糖度を測定した。この写真では時計回りに。

                    

                   

種なしブドウの糖度分布

 

   知人からブドウが送られてきた。粒がびっしりとついている外形があまりに美しいので、2房を選んで糖度を測ってみた。

 

糖度が高い房では (全平均20.2%

ヘタ 20.6

19.4

19.5

20.1

先端 20.7

 

この房の粒の大小で糖度を比較すると

大粒 19.1

中粒 20.5

小粒 22.6

極小(未熟)19.5

 

糖度が低い房 では(全平均 18.4%)

ヘタ 17.9

17.7

18.3

18.8

先端 18.9

 

   あまり法則性が得られなかったが、よく熟したブドウは、房の先端の方が、糖度が高い。
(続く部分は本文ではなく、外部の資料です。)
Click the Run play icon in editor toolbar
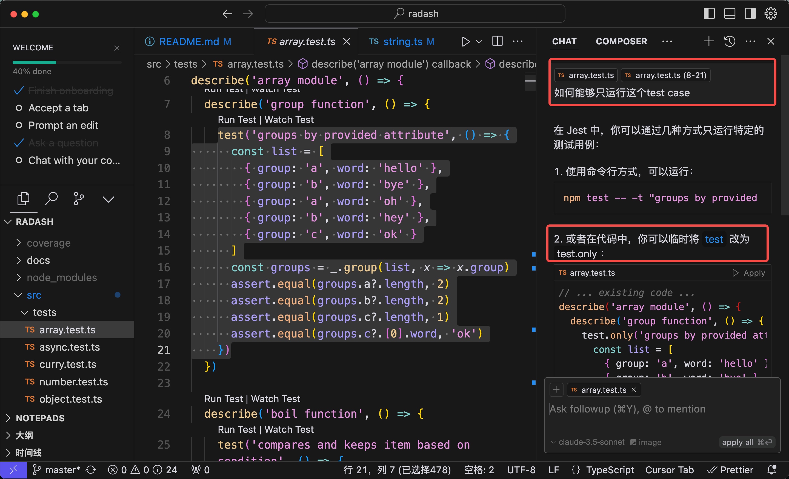Viewport: 789px width, 479px height. [x=466, y=42]
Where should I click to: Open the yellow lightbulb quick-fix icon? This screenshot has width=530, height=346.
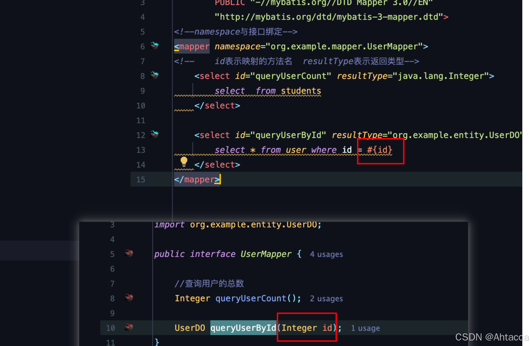tap(184, 161)
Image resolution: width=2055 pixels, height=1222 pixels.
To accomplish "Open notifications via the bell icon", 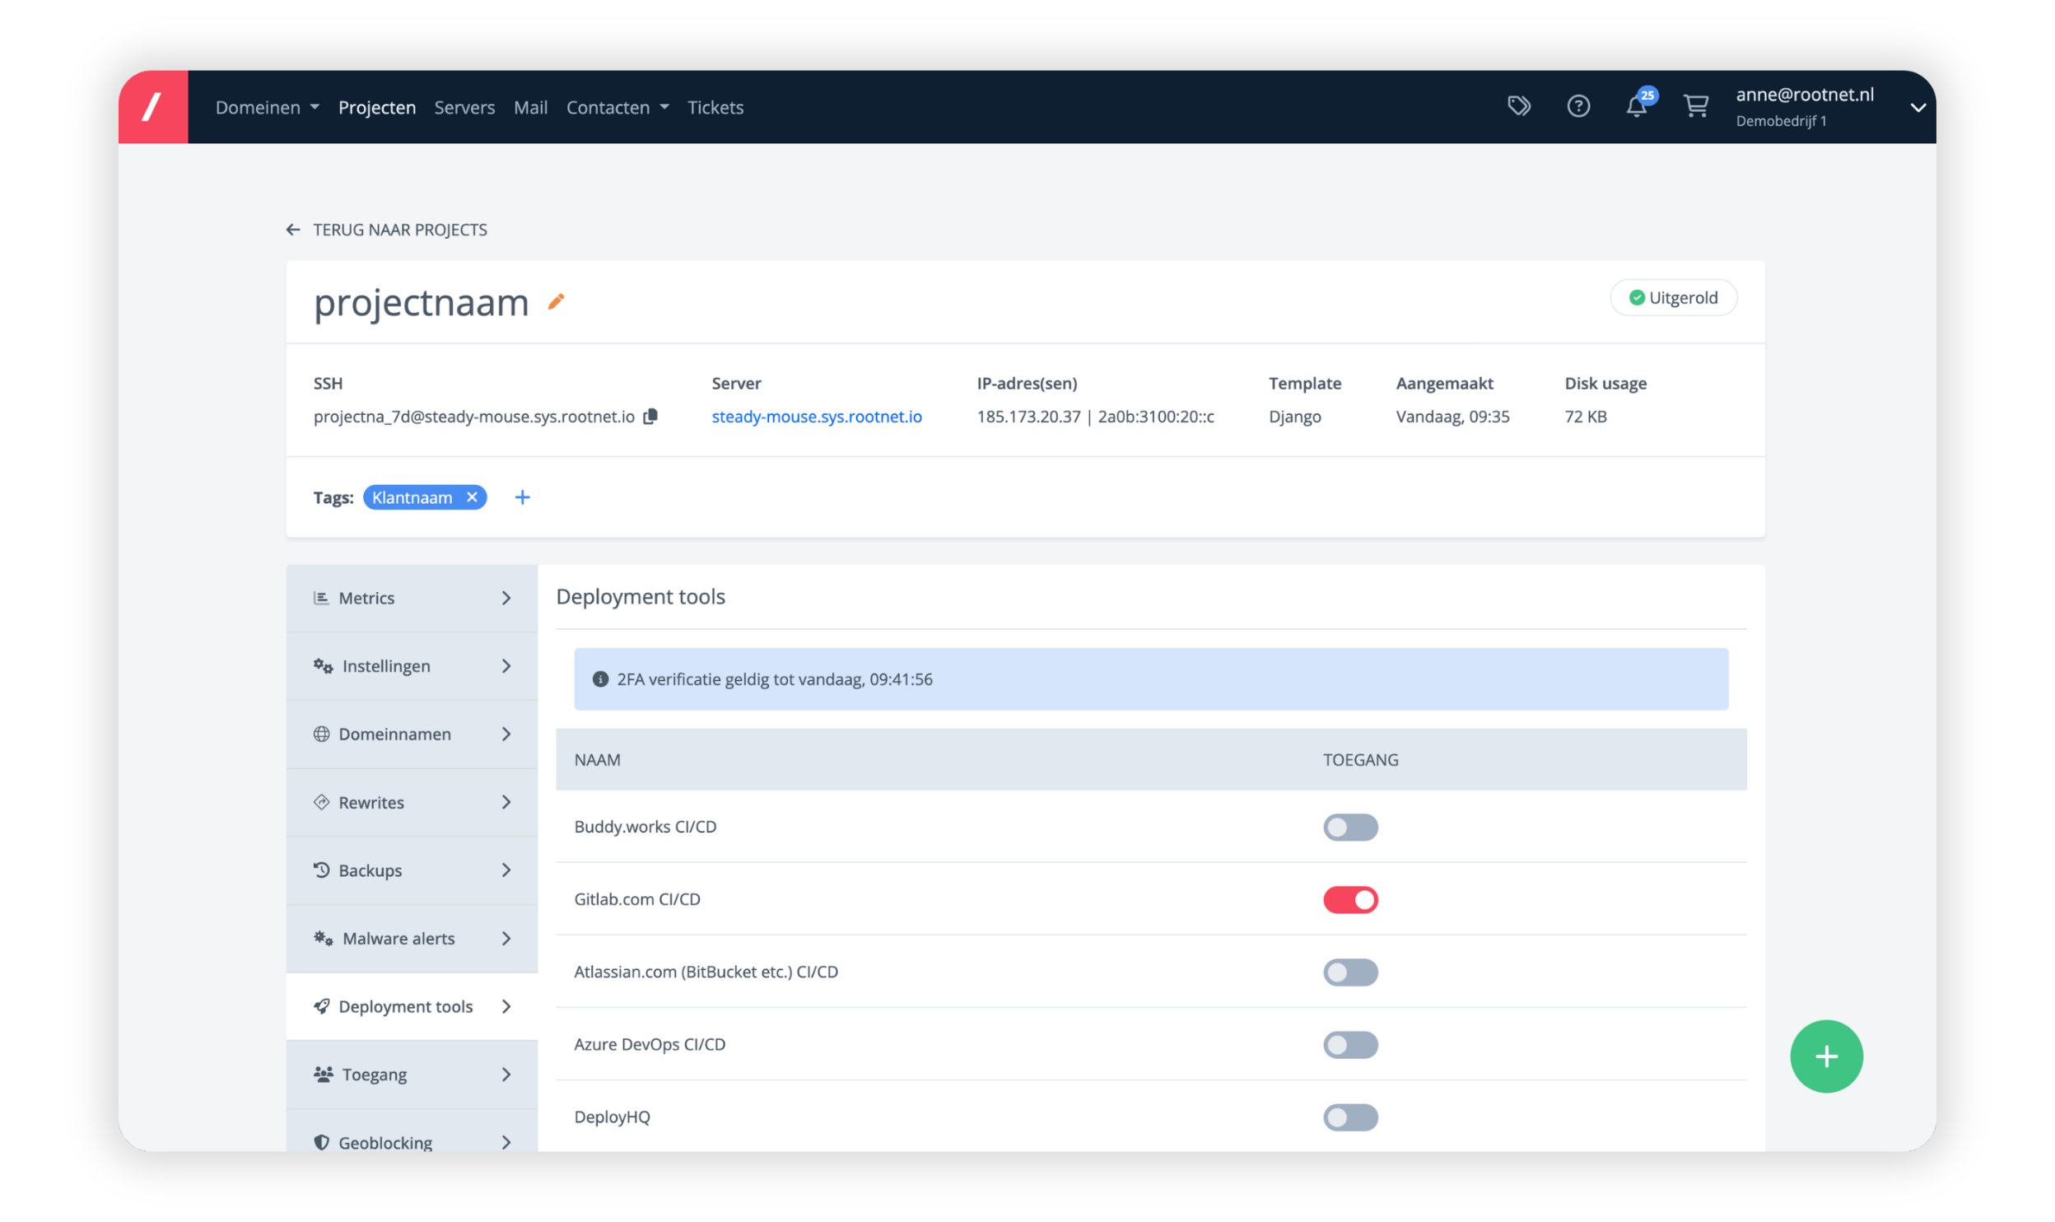I will (1638, 105).
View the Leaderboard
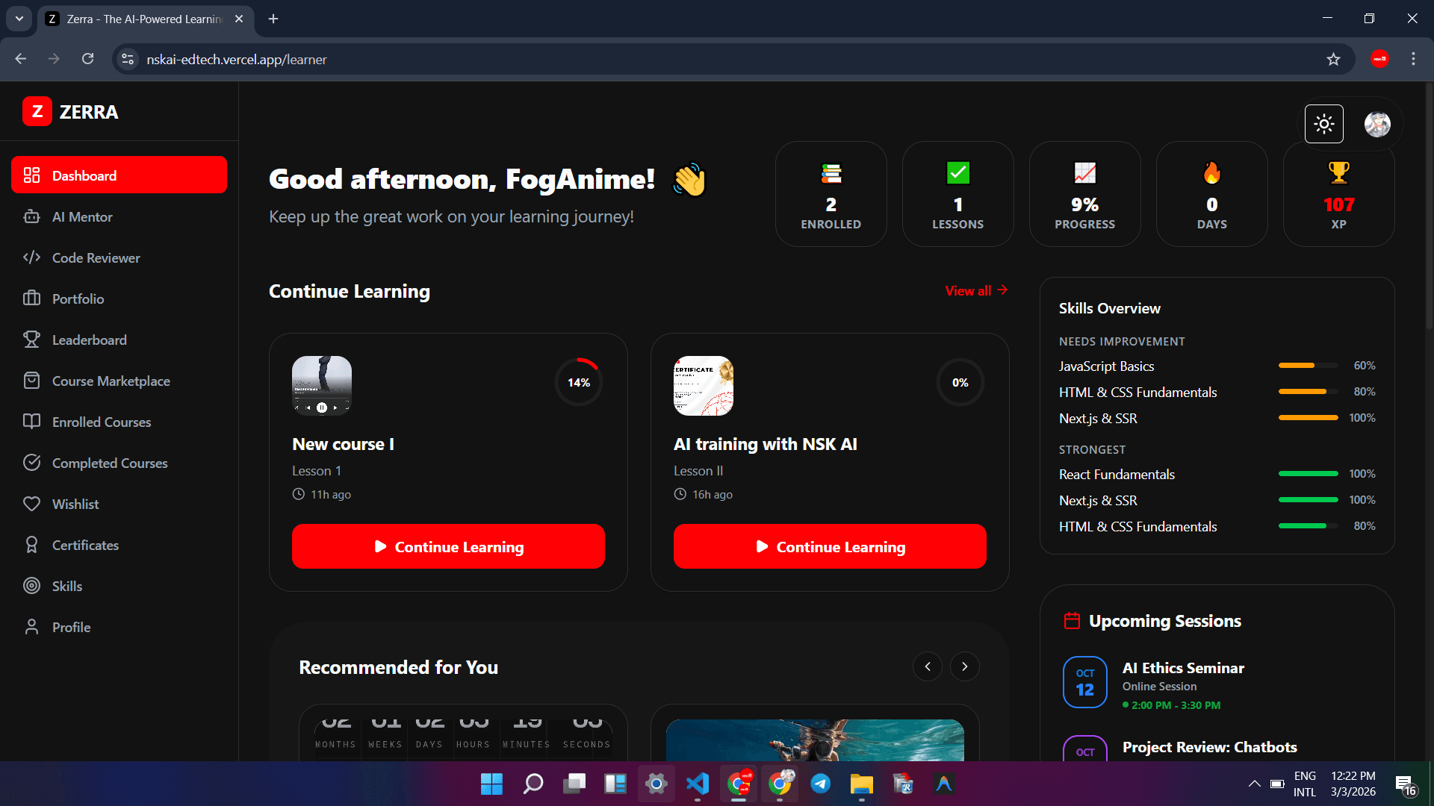The image size is (1434, 806). [x=89, y=340]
同じ房の中でも大きな玉よりも小さな玉の方が糖度が高い、同じ箱に詰められた房でも1%ぐらいの糖度の差がある、ということだろうか。

 

   40年ほど前に山梨県で、種なしブドウの調査をしたときには、房のヘタの方の粒が太陽が良く当たって、糖度が高いのだ、と現地で教えられたが、現今のブドウはそうでもないらしい。房の下の方から銀紙などで太陽光を反射して当てたりしているところもあるので、却って房の先端の粒も糖度が高くなる場合があるのかもしれない。

送られてきたブドウの房はびっしりと玉が着いているので、開花期の「花振るい」がほとんど無かったことを示している。また全く種子が認められなかったので、高いジベレリン処理技術であることを示している。

 

(森敏)

以下用語解説です。

花振るい: 花は咲いたもののその後結実をしないこと。

ジベレリン処理: 種なしブドウを作るためには、植物ホルモンであるジベレリンの100 ppm 溶液に葡萄の房全体をつけるという処理を行う。このジベレリンは東大農芸化学科の故藪田禎治郎教授らの発見で、文化勲章を受章している。